Deserts of Kharak retains this concept. Protect your units, because you’ll start each mission with whatever survived. No help is on the way. Sure, you can jump back to the main menu and start any mission with the Default Fleet if you’ve dug yourself into a hole, but playing the “right way” means you’re alone, a bastion of science and order crawling through canyons and skirting sand dunes. Self-sufficient—barely. Making what you need, when you need it—hopefully. Scavenging—when there’s time.

Your efforts are hindered by the Gaalsien, a race of people who live out in the desert and are determined to protect the Primary Anomaly from tampering. They’re set up like raiders or outlaws, and yet their hovercraft technology surpasses your own. They’re a formidable threat. And a mystery.

It’s a decent albeit predictable story, made even more so by the fact that this serves as a prequel to Homeworld. Any lore junkie knows where Deserts of Kharak is headed, so there are few surprises along the way. Still, the world of Kharak makes for a strong setting (at least by RTS standards).

As for the main question, “Can you set a Homeworld game on the surface of a planet” I think so.

It’s in the small touches: The way your little dune buggies whirl around enemy troops, a deadly cloud of interweaving ships looking for an angle. The web of green and red lines that stretch out from your units after a move order. Or the unfettered scale of Kharak, your army rendered in miniscule amidst dunes that stretch to the horizon, broken only by the small plumes of dust that kick up from your wheels.

It moves like Homeworld, it sounds like Homeworld, and—even when you swap stars for sand—it looks like Homeworld. The game feels like Homeworld. Which is no small feat.

Deserts of Kharak even pays homage to six-direction movement, factoring terrain into combat. Taking the high ground bolsters your sight lines and allows you to do more damage. It’s not a perfect one-to-one substitution but does make for an interesting system, although I found it sometimes hard to position my troops where I wanted them—Homeworld’s always been better at control on a macro level. Deserts of Kharak kept that “feature” too.

I imagine the day Gearbox gave Blackbird Interactive permission to use the Homeworld name was triumphant, but also terrifying. Triumphant because the project involved a lot of the original team members and they got to resurrect their mothballed series. Terrifying because doing so meant making a successor to—seriously—one of the best strategy games ever made, and doing so after twelve years of rose-colored glasses.

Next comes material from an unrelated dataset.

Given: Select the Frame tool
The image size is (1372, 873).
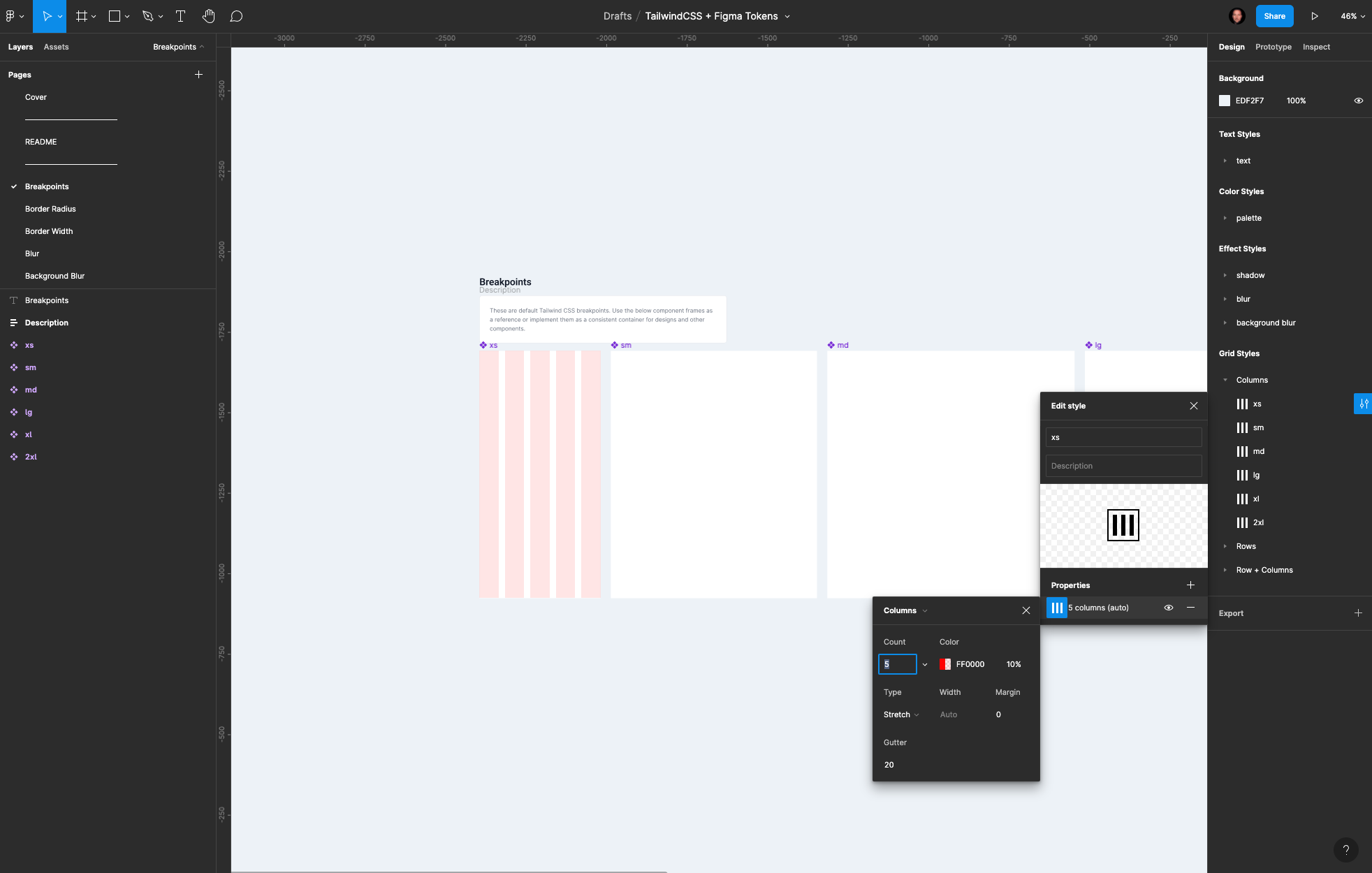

Deserts of Kharak isn’t a perfect translation. Missions often rely on choke points, for instance—a foreign concept for Homeworld, given that in 3D space choke points don’t exist. And units don’t seem very durable, so the game feels on-the-whole a bit faster/deadlier than the originals. Some people will complain the story takes a loose approach to bits of the preexisting lore. Diehards will dissect the units in Deserts of Kharak and argue incessantly over the game’s minutiae. I’m sure we’ll see no end to balance tweaks for a while.

But as far as I’m concerned, Deserts of Kharak achieves its goal: It’s made me tentatively excited for a forthcoming Homeworld 3. By staying largely faithful to the aesthetic of the originals, by recreating the harsh lived-in realism of that universe and the do-or-die exodus and the vast scale of the classics, Deserts of Kharak manages to feel like a proper part of Homeworld canon—even though it’s set on the surface of a planet.